Citation
Wan Mohd Ruzai, Wan Nur Aqlili
(2021)
Cryptanalysis of RSA and its variants using continuous midpoint subdivision analysis and lattices.
Doctoral thesis, Universiti Putra Malaysia.
Abstract
The RSA cryptosystem developed in 1978 is the earliest publickey cryptosystem
most widely deployed in securing digital information. One of the security features
of RSA is based on the assumption that factoring its modulus N = pq is an infeasible
task to be done in polynomial time. However, most successful cryptanalysis (or
often called ‘attack’) against RSA and its variants are not based on this integer
factorization problem. Instead, these attacks manipulate the additional information
from the RSA parameters being used. Practically for decades, the RSA cryptosystem
has been generalized in various ways to improve its efficiency in terms of encryption
and decryption time and its security.
This study concentrates on algebraic cryptanalysis via the application of classical
methods such as the Diophantine approximation and lattice basis reduction.
Accordingly, five new cryptanalysis methods are developed to show that the modulus
N = pq of RSA and some of its variants can be factored in polynomial time under
certain specified conditions. It is expected from this study to outline several new
conditions required to design a secure RSA and its variant cryptosystems.
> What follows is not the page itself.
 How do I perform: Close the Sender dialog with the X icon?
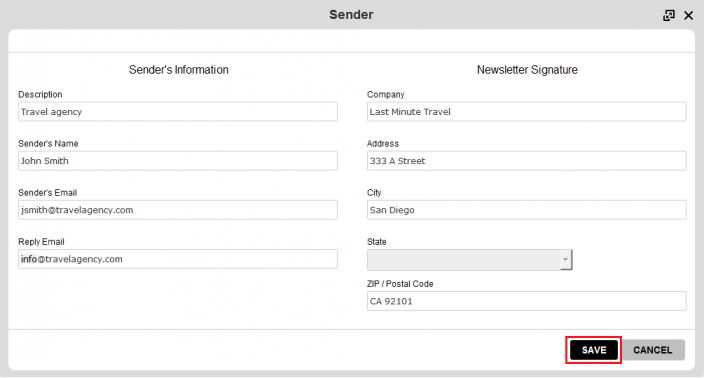point(688,15)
The main contribution of this thesis is a strategy called the ‘continuous midpoint
subdivision analysis’ (CMSA) is developed to find the vulnerabilities of RSA and
some of its variants. In the first attack, CMSA is applied upon an interval containing
the Euler’s totient function, and together with continued fractions on the RSA key
relation, the upper cryptanalytic bound of private exponent d is raised exponentially.
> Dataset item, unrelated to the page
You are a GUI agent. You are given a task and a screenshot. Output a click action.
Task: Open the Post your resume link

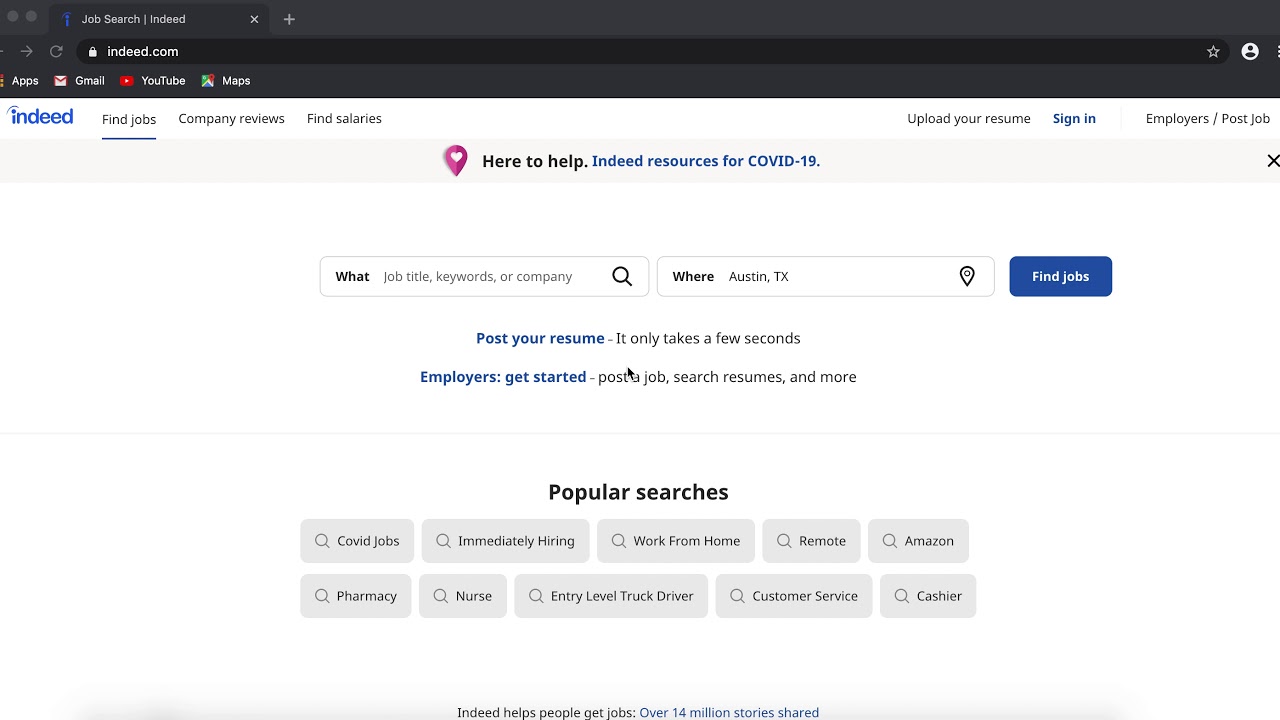pyautogui.click(x=540, y=339)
As in the second attack, a similar strategy is conducted upon an interval containing
the modified Euler quotient along with continued fractions on the modified key relation of some variants of RSA cryptosystems. Note that, in the third attack,
our strategy is considered for the case when the prime factors p and q are of
arbitrary bitsize (i.e. the primes are said to be unbalanced primes). A new weak
RSA key equation structure that solves the factoring problem under certain specified
conditions in polynomial time is proposed in the fourth attack. This attack combines
the continued fractions and Coppersmith’s theory on finding the small solutions of
modular univariate polynomial equations. Whilst in the last attack, the k instances
of RSA moduli with a specialstructured of the key equations can be factored
simultaneously in polynomial time using the lattice basis reduction technique. Note
that our cryptanalytic works extend the bound of insecure RSA decryption exponents
of some previous literature.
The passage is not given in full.